Anthony McDermott took over as chairperson following Chris’ passing and the club have competed regularly in tournaments in places such as Munich, Vienna and Padova and they will also take part in competitions in Vienna and Dresden this month.
Focus on Berlin GAA
Year established: 2014
Number of members: 60
Biggest rivals: Munich Colmcilles
Most famous ever member: Barry Lanigan, a musician from the band 'Liz is Evil'.
Most memorable moment in the club’s history: Reaching the final of the Padova tournament in the regional league.
Most eye-catching scoreline in the club’s history: Passage West 09-10 - Berlin 07-13
Player who makes the longest commute to training: Ben Hogan, a two-hour drive
Most dedicated club person: Anthony McDermott.

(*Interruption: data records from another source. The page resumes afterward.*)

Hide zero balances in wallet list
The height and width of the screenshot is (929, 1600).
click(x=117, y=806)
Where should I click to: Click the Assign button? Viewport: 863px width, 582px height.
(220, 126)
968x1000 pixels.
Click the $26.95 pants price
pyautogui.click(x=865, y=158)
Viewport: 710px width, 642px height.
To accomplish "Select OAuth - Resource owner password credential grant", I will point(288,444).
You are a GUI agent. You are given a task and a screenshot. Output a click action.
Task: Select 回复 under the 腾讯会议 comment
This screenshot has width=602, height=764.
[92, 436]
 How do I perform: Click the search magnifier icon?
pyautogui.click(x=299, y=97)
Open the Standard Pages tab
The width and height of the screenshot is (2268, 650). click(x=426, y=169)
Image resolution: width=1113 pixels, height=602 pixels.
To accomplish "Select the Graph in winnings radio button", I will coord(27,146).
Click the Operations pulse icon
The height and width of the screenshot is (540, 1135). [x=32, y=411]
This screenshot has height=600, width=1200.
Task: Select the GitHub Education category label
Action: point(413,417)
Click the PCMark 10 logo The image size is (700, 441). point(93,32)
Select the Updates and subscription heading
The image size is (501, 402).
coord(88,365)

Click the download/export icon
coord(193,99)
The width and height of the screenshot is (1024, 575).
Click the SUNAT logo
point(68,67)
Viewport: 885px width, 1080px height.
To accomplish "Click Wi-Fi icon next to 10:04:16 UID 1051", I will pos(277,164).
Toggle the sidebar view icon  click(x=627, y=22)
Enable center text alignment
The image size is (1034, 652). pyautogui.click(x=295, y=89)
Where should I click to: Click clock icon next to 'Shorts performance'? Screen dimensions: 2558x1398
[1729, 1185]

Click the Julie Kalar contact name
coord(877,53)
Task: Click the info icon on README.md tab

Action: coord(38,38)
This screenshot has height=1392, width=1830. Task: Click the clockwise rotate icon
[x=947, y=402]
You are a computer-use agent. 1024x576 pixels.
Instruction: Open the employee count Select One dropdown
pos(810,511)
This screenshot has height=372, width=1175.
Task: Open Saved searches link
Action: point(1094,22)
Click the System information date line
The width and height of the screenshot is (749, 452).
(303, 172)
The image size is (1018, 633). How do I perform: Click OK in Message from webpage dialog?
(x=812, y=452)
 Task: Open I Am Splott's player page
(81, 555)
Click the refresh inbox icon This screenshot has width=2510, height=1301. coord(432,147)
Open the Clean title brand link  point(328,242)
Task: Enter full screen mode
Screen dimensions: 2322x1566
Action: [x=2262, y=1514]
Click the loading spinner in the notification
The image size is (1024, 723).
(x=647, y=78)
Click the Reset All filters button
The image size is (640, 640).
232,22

Hasn't missed a training session or a match in either football or hurling all year. Hasn't missed a session in the pub to watch the All-Ireland championship games from back home either! Oh, and he drives car loads of players to matches across Europe.
Player who could have made it big if love/career/drink didn’t get in the way: Anthony McDermott
Biggest character: Raymond Comiskey. The Monaghan man is simply a legend and the wittiest man you would ever meet. We had to drive for 15 hours to a tournament in Padova and we didn't need any music because we spent the whole time listening to his stories (lies). Don't dare slag him off or you'll get cut to ribbons.
Loudest in the dressing room: Anthony McDermott. Always good craic at training (well, mostly), but once match day comes he's a different animal altogether.
From giving team talks before matches to when he gives, then shouts, then roars directions on the field, you can nearly always hear his voice.
Number of romances that started in the GAA club: There were two brief romances, but I feel it's better not to name and shame. We have lots of couples in the club but the single ladies say our men just don't cut it.
Duck to water award for the best new player who had never played GAA before: Robert Henneberg, a German who is now a legendary (and fluent Irish-speaking) full back.
Best story involving a club member that’s fit for print: In the heat of Padova in northern Italy, one of the lads decided to go inside to cool himself down.
After not being seen for some time, a search party was sent out as we were taking to the field to play in the final of a tournament. The un-named player was found, not surprisingly, at the bar.
He strolled towards the pitch as throw-in was approaching, with sunglasses on, his jersey inside out and back to front, a pint in one hand and a cigarette in the other. Classic.
Ah, why keep it a secret, it was Raymond Comiskey.